While #SPC12 we launched our corporate Yammer, to structure the entire conversation from our company. The adoption within the first four weeks was excellent. Many employees joined the Yammer network to see what Yammer is. They followed the invitations from other employees. There was no official announcement from the company, some key users started inviting their co-workers, and within 2 weeks almost 85% of the company was registered to the corporate Yammer network. People started creating their groups depending on the divisions they’re working for or the topics they’re currently on. In summary I’d say the adoption within the first month was significant. We’d good conversation on Yammer about problems within different teams, which was a little bit surprising to me, usually, most of the employees aren’t participating in new technologies that much. However, Yammer had a better start. Unfortunately, the good start doesn’t mean an excellent every-day usage. Right now 4 months after launching Yammer, only a few (mostly technical enthusiasts) keep on using Yammer every day. The crowd hasn’t signed on for the last 2 months … They are again writing emails, doing Lync chats or discuss essential things on the floor. Moreover, this is precisely the worst point for a new platform, we did this learning curve with the adoption of SharePoint as a centralized communication and collaboration platform a decade ago, users are falling back to their old-fashioned habits, without teaching them actively (let’s say 1hr per week) the adoption of a new social network will not work. (At least for the company I currently work for) This drives me crazy; it’s not Yammers fault, it’s a human fault.

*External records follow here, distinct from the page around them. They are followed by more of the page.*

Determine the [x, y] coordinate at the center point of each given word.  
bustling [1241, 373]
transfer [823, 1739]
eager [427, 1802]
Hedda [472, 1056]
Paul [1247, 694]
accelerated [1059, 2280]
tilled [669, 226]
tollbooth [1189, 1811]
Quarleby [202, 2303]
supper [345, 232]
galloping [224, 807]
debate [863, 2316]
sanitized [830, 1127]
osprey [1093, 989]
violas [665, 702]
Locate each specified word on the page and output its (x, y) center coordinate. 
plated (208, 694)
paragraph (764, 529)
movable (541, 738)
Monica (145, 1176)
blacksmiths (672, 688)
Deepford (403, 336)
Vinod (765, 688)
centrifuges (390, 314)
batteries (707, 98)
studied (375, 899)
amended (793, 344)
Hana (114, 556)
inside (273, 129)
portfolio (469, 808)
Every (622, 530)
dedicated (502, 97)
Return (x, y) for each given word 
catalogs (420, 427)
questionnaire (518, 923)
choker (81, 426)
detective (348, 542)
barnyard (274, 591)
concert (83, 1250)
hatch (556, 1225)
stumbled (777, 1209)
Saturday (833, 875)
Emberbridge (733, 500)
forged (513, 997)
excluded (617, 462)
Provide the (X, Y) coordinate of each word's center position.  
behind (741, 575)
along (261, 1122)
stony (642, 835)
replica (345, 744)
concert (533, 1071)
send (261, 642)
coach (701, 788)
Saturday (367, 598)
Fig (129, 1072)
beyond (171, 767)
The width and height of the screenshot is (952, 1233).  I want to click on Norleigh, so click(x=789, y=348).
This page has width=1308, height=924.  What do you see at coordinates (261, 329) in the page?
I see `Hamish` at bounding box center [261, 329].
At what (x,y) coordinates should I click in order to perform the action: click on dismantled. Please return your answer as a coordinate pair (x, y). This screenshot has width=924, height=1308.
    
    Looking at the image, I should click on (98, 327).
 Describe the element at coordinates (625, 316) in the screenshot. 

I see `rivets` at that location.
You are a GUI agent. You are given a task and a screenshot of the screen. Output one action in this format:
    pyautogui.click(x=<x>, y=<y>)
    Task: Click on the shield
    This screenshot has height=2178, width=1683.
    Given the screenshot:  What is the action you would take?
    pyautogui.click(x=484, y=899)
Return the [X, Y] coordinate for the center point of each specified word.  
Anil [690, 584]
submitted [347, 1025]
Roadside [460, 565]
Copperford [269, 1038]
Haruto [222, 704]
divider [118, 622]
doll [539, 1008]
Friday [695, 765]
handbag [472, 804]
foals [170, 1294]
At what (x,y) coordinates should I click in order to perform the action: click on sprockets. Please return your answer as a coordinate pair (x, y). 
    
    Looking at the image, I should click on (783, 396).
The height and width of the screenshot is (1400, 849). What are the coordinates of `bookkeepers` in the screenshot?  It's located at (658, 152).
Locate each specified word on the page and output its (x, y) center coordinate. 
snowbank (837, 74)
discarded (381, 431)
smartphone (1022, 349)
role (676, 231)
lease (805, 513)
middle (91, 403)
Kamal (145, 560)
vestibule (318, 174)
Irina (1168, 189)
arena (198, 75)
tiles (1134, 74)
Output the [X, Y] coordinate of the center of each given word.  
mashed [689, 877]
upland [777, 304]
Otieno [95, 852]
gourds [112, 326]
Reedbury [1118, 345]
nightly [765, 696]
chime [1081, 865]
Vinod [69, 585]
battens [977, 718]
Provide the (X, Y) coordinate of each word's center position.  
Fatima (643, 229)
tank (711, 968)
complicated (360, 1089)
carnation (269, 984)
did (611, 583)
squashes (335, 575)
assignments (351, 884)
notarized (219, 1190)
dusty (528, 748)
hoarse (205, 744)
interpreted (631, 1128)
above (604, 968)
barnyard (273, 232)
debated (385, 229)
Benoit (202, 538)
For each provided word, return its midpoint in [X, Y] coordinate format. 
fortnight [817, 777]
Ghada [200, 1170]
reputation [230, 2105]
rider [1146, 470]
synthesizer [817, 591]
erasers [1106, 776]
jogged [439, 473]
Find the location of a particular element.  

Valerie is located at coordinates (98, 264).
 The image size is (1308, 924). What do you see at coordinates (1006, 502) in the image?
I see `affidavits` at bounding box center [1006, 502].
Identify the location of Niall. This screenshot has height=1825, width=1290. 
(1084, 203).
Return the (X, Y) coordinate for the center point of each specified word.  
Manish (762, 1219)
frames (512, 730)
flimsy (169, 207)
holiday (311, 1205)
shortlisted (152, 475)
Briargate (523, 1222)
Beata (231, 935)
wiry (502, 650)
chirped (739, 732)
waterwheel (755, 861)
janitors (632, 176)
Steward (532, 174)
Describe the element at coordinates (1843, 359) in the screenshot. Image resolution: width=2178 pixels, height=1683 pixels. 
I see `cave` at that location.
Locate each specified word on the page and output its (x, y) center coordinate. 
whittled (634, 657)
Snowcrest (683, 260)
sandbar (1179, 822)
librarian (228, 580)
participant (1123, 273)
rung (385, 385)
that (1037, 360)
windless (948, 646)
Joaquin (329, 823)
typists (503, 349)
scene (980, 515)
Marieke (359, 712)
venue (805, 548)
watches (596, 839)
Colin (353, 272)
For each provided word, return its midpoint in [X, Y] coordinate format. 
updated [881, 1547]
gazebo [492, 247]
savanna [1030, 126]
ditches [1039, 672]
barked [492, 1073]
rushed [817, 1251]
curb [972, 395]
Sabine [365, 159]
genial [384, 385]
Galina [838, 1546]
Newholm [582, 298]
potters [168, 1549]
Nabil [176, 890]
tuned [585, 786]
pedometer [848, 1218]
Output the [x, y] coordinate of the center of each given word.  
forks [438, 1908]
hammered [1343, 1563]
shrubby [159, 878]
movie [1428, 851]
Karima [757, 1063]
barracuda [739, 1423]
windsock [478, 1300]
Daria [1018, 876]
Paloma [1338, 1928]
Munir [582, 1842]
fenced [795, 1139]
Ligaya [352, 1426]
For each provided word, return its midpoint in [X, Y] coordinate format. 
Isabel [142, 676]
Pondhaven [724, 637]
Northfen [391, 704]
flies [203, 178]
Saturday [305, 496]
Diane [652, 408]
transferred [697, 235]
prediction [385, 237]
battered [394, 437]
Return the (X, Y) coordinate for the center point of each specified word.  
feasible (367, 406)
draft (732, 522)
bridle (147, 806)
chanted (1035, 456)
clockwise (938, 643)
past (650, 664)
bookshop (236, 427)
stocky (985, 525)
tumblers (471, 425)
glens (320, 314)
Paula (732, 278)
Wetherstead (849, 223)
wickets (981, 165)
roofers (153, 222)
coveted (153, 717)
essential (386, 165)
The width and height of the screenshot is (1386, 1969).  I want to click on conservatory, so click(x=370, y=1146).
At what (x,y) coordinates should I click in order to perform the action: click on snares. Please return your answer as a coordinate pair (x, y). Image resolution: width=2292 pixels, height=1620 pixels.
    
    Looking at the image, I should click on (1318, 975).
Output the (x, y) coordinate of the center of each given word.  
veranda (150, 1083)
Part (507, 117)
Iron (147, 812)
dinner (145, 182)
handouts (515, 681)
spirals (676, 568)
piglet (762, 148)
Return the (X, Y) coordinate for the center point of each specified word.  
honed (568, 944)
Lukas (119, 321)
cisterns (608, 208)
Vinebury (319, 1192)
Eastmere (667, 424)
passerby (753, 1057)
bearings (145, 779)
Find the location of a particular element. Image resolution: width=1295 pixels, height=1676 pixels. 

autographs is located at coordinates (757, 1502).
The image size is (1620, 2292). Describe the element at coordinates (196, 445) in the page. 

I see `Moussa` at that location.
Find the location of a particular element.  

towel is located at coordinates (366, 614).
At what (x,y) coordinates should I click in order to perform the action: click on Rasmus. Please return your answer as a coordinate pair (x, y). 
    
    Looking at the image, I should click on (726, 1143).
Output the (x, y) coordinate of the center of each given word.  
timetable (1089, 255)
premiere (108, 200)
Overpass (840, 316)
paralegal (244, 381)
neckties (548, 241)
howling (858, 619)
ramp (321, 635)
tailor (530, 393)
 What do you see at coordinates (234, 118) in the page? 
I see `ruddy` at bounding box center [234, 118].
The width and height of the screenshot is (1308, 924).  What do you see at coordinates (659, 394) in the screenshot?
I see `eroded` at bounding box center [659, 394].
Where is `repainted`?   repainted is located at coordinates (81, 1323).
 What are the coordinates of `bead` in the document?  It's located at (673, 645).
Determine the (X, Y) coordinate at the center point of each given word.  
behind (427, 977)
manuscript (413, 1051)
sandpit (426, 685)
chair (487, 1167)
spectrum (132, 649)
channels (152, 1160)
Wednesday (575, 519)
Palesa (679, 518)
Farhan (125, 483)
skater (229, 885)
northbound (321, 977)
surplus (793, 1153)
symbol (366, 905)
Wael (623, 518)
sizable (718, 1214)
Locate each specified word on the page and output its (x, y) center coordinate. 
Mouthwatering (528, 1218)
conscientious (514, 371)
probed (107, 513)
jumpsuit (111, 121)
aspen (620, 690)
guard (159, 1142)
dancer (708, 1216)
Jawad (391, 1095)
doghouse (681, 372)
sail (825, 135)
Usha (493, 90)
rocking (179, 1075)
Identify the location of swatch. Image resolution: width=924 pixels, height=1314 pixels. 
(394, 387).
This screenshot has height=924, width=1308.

However, Yammer will be faced with this problem. Enabling SharePoint’s OOB Social features within this company is more comfortable because they use SharePoint for everything.

Summary

The ‘user adoption’ is, unfortunately, the biggest problem for Yammer, I like the idea of Yammer, but until Yammer isn’t fluently integrated into SharePoint / SharePoint Online, it’s a hard way for us — SharePoint enthusiasts — to move customers, friends, co-workers on the Yammer train.